Most of the Saturday rallies are promoted as simple demonstrations of support for Trump — Truckers for Trump rolling their big rigs through the city, for instance.
Others, like March for Trump, are affiliated with Amy Kremer’s Women for America First — one of the key interest groups behind #StopTheSteal, and the protests that popped up last weekend in response to the election results.
Some groups have run afoul of the digital platforms being used to organize. Eventbrite, for instance, shuttered the March for Trump’s event page for promoting “potentially harmful disinformation.” According to Kremer, Facebook and Mailchimp deplatformed them, as well.
“Big Tech is out to take down this President,” tweeted Ryan Fournier, co-founder of Students for Trump, which organizes on college campuses.
The rallies are also being heavily promoted on white supremacist sites like The Daily Stormer and Stormfront.
Fuentes, of the white nationalist group Groypers, promised on Parler: “[W]e will rally in DC this weekend. GROYPERS ARE GOING TO STOP THIS COUP!” And on Twitter, he called the event “MAGA NIGHT AT THE WHITE HOUSE.” Ethan Ralph, a white supremacist-sympathetic livestreamer, announced he would be hosting an episode of “The Killstream” live at the event. QAnon groups were lit up as well at the prospect of a MAGApalooza near the president’s house.
“Everybody who comes to this will certainly not be an extremist,” said Jared Holt, a visiting fellow at the Atlantic Council’s Digital Forensics Research Lab, which monitors online extremism and disinformation. “But this event is generating a fair amount of chatter in extremist communities online that we’re monitoring.”
A spokesperson for the D.C. Metropolitan Police said it was monitoring the situation.
The declared MAGA goal, of course, is to show support for the president. But the ulterior motive, argued Carusone, is to prove the left is just as violent — a longtime talking point in far-right media.
“I don’t really know if this is going to have any sort of impact, unless they can, like, pick a fight with antifa and get on Tucker Carlson,” he said, referencing one of Trump’s favorite Fox News personalities.
It’s not out of the question. A “FUCK MAGA” counterprotest has already been scheduled by All Out DC, a local antifascist group, to take place nearby. Washington is also a heavily liberal city — Biden earned over 93 percent of the capital’s vote. And several members of attending groups — the Proud Boys in particular — are known primarily for getting into brawls with left-wing counterprotesters.
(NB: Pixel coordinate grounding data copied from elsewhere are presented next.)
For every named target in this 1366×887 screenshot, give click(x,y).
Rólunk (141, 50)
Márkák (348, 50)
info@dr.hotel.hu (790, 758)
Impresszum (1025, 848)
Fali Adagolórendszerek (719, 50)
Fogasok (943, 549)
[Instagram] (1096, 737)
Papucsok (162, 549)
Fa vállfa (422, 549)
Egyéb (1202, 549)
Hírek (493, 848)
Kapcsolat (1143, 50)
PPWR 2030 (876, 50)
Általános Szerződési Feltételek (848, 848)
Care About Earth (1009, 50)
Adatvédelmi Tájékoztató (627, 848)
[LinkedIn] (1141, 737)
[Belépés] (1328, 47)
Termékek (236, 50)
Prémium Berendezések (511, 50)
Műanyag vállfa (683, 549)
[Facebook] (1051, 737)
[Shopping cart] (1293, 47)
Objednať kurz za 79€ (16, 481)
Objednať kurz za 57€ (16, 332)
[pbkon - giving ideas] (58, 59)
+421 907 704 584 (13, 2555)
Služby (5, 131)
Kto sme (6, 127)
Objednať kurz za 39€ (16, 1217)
The most incendiary presence could be the militias, although it’s unclear whether they will actually show up.
Rhodes, the Oath Keeper leader, has vowed to station armed “special warfare veterans” outside the city on Saturday, placing them outside the jurisdiction of Washington’s gun control laws. But he has made similar pledges before that have not materialized.
Regardless of what they do, Rhodes’ sentiment — and those of his fellow MAGA pilgrims — is clear: “We must refuse to EVER recognize this as a legitimate election, and refuse to recognize Biden as a legitimate winner, and refuse to ever recognize him as the president of the United States.”